If I were to argue the point, I would say I mind my own business in loos, worried about confrontation, and did not think it likely enough to warrant excluding me at all times. However Mhairi tells me it would not bother her. “A man might have been coming on to you, in a creepy, threatening and inexorable way, you escape, but see me and feel sick,” I said. “A lesbian might have been coming on to me,” she countered.

The answer to that one- for these arguments are rituals, honed in hugboxes then flung at the enemy- is that lesbians take “no” for an answer, but men never do. Mhairi merely snorts. My “but- but- but- I would never,” or even “well, I wouldn’t. Judge me by my acts, not by someone’s fears about me” does not have nearly the same force.

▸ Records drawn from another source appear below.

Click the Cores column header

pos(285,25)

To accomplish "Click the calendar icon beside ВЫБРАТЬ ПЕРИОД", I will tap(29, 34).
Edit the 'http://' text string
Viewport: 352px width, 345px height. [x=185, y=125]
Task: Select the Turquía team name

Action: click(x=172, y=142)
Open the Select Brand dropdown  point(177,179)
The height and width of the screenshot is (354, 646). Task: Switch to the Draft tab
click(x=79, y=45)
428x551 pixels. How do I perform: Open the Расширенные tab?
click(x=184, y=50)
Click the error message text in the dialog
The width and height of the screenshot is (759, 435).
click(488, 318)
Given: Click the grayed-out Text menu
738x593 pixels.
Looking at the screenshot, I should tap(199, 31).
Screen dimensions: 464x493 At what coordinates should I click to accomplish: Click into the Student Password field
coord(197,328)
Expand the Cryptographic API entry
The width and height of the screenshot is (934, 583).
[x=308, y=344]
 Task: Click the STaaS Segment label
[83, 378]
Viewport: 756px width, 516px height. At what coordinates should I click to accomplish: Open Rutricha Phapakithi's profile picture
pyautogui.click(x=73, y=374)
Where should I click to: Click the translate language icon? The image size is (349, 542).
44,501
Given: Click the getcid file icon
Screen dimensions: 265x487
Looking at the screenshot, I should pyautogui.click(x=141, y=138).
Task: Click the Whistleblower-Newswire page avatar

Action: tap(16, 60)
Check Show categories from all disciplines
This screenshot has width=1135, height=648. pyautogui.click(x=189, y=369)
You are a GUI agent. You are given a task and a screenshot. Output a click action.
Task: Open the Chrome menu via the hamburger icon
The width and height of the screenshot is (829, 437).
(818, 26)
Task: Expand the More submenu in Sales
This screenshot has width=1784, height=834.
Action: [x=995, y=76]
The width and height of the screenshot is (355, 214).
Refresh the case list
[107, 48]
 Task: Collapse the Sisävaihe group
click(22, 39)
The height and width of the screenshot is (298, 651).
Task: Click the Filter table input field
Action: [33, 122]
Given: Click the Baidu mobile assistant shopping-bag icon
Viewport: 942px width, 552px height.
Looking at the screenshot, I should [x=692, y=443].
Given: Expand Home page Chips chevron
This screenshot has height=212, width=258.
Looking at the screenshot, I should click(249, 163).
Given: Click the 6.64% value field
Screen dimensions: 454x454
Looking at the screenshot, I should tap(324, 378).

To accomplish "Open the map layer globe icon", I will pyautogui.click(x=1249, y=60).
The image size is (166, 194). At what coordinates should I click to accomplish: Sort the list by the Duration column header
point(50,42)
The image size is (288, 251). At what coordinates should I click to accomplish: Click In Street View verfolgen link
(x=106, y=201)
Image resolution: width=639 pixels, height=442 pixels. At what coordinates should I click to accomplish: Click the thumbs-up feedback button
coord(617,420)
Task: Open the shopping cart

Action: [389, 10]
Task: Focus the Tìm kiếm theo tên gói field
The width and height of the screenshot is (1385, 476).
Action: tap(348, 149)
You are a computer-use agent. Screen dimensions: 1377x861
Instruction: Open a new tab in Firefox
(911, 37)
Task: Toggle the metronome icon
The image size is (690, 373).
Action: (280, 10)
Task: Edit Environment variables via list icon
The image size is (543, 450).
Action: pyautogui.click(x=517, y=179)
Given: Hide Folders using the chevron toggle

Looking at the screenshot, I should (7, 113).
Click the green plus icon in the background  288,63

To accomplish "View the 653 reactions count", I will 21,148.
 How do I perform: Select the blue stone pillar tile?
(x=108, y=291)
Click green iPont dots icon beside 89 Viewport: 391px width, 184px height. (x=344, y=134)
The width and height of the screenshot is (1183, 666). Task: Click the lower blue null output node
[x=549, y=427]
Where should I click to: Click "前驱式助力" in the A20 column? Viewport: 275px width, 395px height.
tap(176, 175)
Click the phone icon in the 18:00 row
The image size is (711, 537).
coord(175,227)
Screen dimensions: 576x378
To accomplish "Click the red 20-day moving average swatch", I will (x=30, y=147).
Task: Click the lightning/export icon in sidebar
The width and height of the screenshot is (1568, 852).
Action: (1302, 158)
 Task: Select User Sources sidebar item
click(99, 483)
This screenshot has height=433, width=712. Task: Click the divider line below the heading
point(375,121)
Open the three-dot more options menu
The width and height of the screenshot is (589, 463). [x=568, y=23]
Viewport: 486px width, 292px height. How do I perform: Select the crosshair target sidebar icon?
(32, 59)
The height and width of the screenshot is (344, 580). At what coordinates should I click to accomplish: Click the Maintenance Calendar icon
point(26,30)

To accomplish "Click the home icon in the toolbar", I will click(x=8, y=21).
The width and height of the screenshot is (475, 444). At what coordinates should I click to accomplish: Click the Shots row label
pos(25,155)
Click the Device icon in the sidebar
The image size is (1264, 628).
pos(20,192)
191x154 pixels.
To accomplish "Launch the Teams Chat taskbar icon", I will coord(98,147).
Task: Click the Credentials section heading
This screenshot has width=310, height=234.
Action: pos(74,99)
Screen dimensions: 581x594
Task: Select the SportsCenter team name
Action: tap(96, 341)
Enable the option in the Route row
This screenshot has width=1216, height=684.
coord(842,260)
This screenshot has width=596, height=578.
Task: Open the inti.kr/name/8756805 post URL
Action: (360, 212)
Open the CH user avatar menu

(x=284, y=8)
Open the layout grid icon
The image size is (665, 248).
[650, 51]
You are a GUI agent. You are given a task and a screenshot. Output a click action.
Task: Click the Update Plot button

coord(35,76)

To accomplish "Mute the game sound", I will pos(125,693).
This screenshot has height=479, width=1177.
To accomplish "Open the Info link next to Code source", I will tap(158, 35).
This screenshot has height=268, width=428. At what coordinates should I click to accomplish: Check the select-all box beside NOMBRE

She is about 15-18 years younger than I am, and she has not got my baggage. The idea that trans is queer is bad never occurred to her. She does not need my circumspection. All women have different histories, different experiences, she says. Menstruation may seem to be the great trump card to others, but not to her. Perhaps it is that these things are not an argument at all, but a stand-off. No trans woman is going to hear a TERF and be persuaded, though some might be discouraged and revert in misery. Both sides have arguments as armour, protecting them against recognising the other side’s humanity.

She gave an example of a man showing emotion, crying far more than women do. She loves that. Possibly she is particularly an ally because she is neuro-diverse. She hates forms asking whether she is disabled, because her diversity gives her a different perspective. It is the social model of disability: her condition is accounted a disability because of the shallow observation that she does not pick up particular skills as neuro-typicals do, and that is perceived as a lack. There has been little attempt to see it as good, or even to find better ways suited to her for teaching those skills, so that the difficulty would be less. As an ally, in our conversation most of that came from me, though I was not telling her anything she did not know.

I can spend too much time with the “trans-critical”, so that their arguments come to seem to have force. It was good for me to spend time with her, to reassure me.

“Fat” is the reclaimed word. I wondered what was the self-identifying word for anorexics. Just as “obese” is a medicalising word, is “anorexic”? Is “skinny” insulting? I searched for “Anorexia forum” and found this site. It’s “pro-ana”, promoting behaviours related to anorexia nervosa, as a lifestyle choice or identity rather than a disease. So as a word chosen by the group themselves, it’s “ana”. And I find that problematic. People die because of these behaviours, but then so do climbers and cave-divers. I’ll go for “thin”, which has never been insulting in my culture.